* Task goal *
Reproduce every line in the stretch from the line containing "Click the document icon beside the page title" through the end of the items, offsetting each coordinate in the answers by -111.

───── Data ─────

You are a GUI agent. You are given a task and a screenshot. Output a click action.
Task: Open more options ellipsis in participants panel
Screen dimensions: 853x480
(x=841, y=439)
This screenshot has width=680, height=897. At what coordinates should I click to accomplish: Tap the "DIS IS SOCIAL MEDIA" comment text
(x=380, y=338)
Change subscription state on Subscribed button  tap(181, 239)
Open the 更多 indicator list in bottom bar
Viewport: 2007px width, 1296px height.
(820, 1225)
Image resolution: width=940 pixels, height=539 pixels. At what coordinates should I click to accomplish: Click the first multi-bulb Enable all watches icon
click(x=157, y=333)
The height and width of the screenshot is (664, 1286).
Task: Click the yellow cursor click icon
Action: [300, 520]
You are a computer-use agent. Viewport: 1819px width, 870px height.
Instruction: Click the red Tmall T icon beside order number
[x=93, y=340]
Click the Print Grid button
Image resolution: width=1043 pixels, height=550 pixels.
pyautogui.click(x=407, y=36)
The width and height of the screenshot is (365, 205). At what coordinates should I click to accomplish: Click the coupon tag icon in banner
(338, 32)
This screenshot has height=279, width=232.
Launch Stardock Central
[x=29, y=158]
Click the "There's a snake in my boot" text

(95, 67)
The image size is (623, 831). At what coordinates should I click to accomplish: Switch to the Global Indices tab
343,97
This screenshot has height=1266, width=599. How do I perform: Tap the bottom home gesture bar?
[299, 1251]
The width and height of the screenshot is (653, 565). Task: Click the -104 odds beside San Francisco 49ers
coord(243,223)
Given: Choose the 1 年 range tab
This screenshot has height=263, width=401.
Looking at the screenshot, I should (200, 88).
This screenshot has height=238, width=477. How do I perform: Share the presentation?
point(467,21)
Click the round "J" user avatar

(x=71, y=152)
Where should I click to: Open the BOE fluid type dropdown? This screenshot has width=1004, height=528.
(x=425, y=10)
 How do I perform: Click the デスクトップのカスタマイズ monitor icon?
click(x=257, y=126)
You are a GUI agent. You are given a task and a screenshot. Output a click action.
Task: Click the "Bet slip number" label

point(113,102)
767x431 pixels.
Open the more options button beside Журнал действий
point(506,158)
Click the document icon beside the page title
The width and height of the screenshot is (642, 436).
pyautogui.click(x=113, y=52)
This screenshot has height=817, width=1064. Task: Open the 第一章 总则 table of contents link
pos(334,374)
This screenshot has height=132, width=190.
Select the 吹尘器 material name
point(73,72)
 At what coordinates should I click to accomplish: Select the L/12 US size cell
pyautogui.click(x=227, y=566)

─────

* Expected output *
Click the document icon beside the page title
The width and height of the screenshot is (642, 436).
pyautogui.click(x=2, y=-59)
This screenshot has height=817, width=1064. Task: Open the 第一章 总则 table of contents link
pos(223,263)
This screenshot has height=132, width=190.
Select the 吹尘器 material name
point(-38,-39)
 At what coordinates should I click to accomplish: Select the L/12 US size cell
pyautogui.click(x=116, y=455)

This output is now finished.